### Dataset records

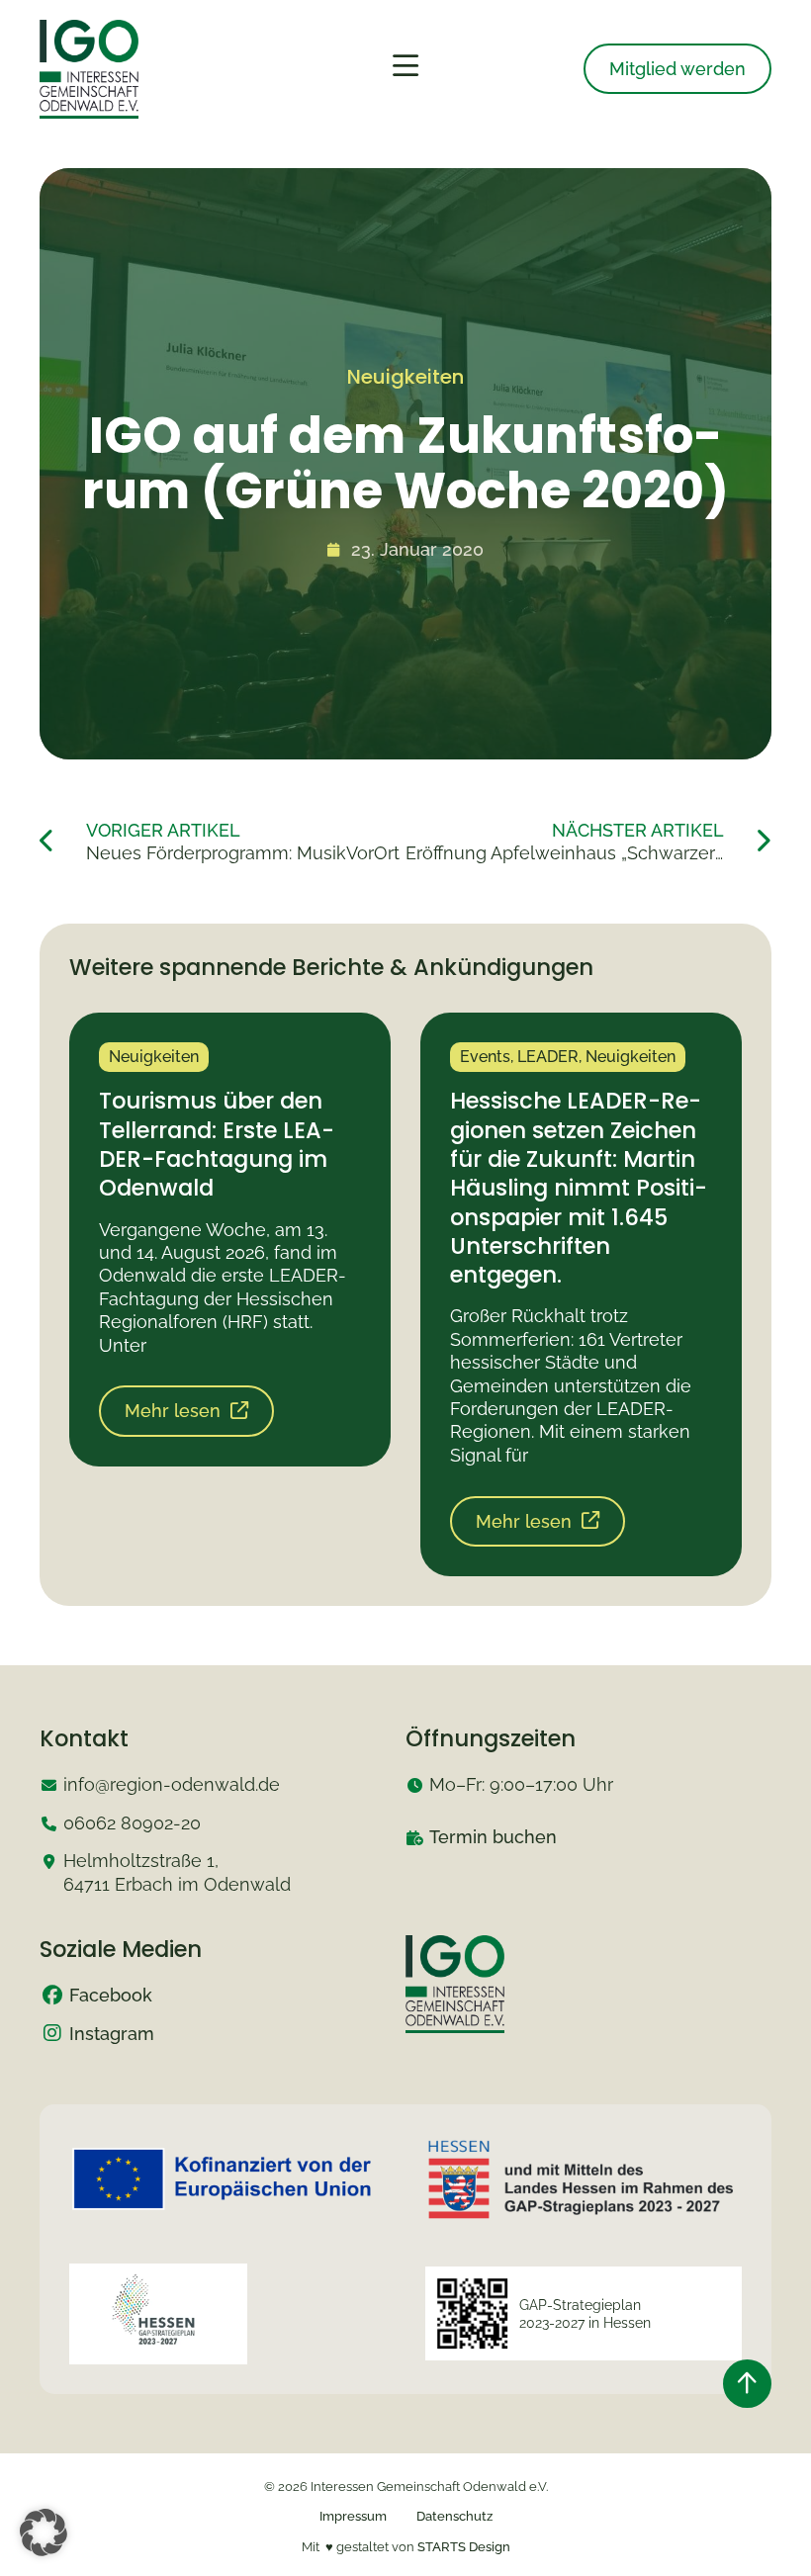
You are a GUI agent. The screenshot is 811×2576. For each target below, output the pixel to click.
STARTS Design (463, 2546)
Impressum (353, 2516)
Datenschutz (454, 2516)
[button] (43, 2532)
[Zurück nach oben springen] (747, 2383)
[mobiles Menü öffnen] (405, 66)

==

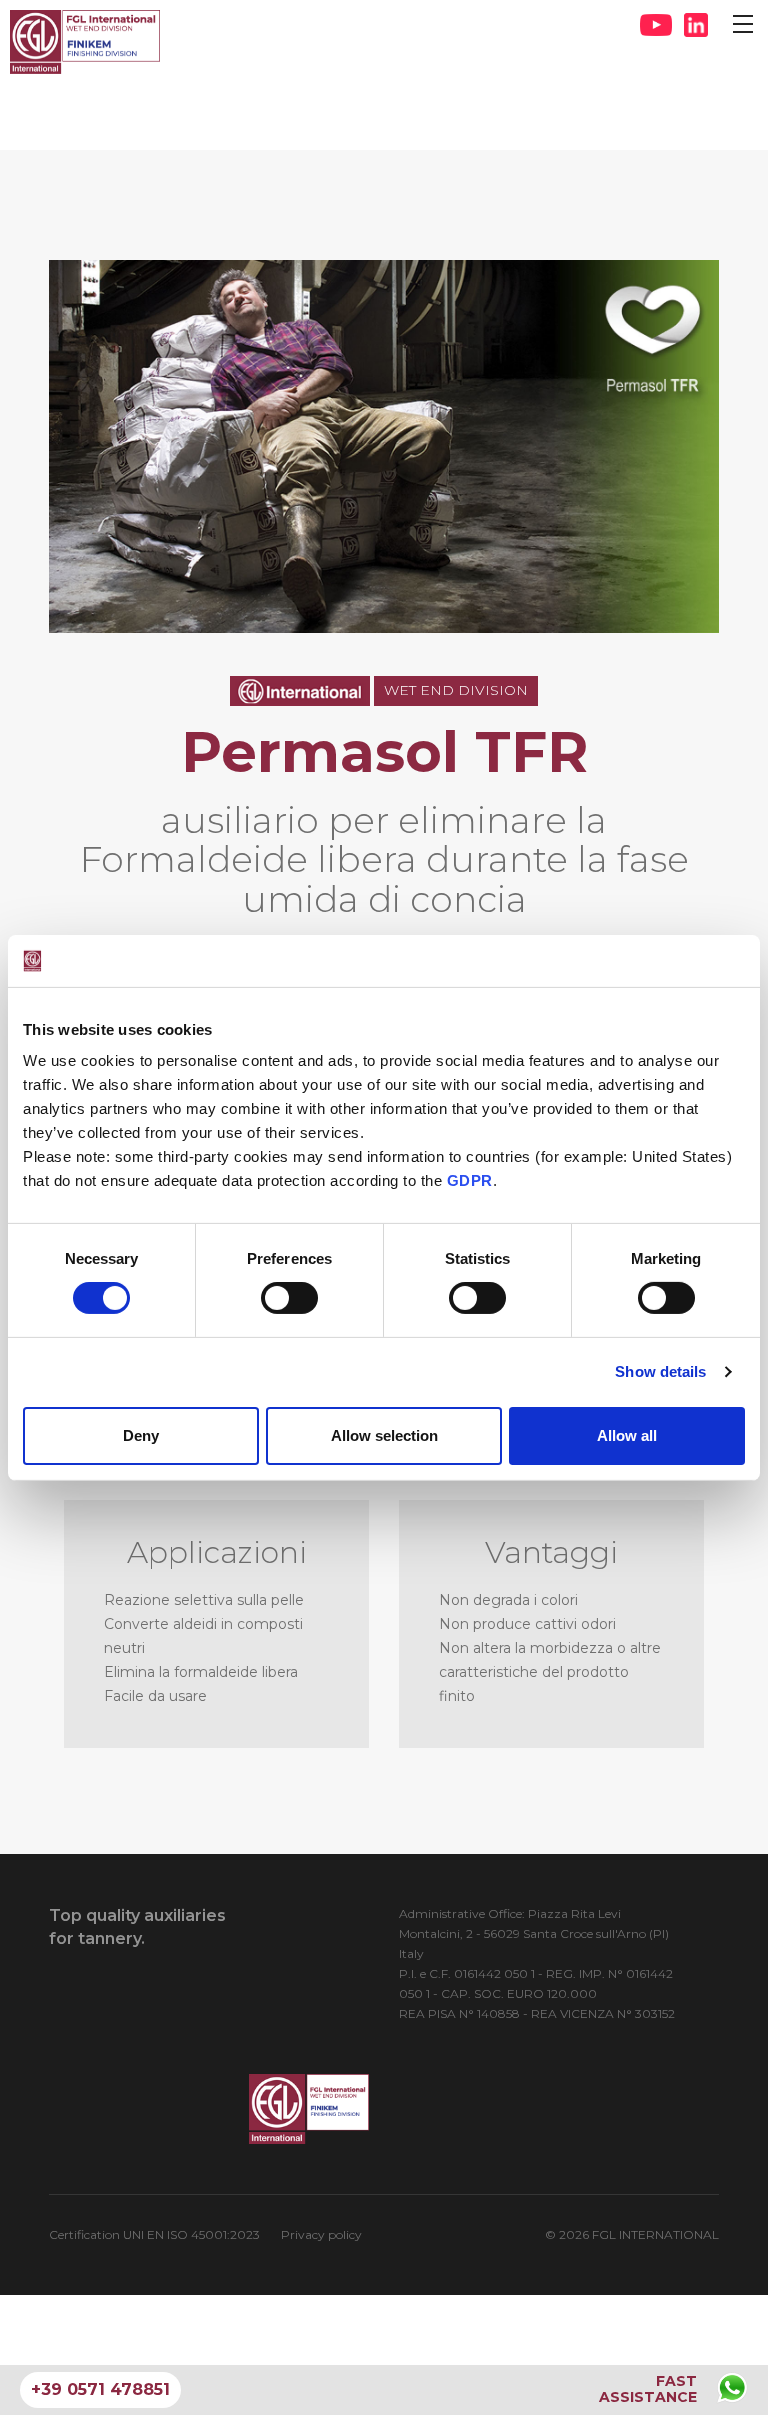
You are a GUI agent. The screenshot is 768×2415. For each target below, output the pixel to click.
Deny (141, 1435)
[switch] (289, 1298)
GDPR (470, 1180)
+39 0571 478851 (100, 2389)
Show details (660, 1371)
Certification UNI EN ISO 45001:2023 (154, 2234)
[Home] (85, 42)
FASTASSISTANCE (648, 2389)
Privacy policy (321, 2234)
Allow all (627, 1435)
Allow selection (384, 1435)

### Work order
From the listing above, count every line where the word "below" occurs; the answer is that number and nothing else.

### Your response
2